+++ PROVIDED RECORDS

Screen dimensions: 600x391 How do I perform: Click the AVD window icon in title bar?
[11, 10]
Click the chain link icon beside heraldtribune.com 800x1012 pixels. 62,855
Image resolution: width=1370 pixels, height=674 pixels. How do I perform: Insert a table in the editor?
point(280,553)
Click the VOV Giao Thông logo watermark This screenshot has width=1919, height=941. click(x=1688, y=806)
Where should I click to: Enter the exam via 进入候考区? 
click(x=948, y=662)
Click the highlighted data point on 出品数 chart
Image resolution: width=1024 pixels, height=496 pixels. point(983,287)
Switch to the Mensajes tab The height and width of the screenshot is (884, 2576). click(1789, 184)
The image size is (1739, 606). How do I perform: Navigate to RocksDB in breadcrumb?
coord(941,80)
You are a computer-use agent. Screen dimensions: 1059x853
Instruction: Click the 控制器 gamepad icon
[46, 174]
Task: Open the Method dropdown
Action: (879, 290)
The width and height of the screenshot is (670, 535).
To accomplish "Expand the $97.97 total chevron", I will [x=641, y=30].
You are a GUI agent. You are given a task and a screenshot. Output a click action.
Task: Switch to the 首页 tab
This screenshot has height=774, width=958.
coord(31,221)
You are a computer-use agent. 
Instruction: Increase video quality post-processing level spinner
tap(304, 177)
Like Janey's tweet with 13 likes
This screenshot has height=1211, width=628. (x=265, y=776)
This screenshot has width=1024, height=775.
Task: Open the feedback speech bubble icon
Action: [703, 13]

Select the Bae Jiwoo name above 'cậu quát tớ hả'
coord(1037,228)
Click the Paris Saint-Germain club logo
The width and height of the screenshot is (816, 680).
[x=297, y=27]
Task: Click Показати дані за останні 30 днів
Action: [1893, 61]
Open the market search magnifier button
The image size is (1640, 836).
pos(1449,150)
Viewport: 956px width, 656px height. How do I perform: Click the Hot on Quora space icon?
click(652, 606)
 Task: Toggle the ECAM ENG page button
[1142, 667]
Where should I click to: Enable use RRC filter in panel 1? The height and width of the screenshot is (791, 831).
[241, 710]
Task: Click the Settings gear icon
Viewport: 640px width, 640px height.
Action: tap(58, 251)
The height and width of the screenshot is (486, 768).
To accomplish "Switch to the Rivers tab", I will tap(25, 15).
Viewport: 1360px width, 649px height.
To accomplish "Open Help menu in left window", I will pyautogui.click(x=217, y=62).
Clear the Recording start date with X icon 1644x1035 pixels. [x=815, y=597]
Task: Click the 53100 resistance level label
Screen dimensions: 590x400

++++++

WORK TO COMPLETE
From the line containing "Task: Click the Settings gear icon" down to the final line of the data, write out every line exactly; both the first and last of these belong in your answer, and nothing else does.

TASK RESPONSE
Task: Click the Settings gear icon
Viewport: 640px width, 640px height.
Action: tap(58, 251)
The height and width of the screenshot is (486, 768).
To accomplish "Switch to the Rivers tab", I will tap(25, 15).
Viewport: 1360px width, 649px height.
To accomplish "Open Help menu in left window", I will pyautogui.click(x=217, y=62).
Clear the Recording start date with X icon 1644x1035 pixels. [x=815, y=597]
Task: Click the 53100 resistance level label
Screen dimensions: 590x400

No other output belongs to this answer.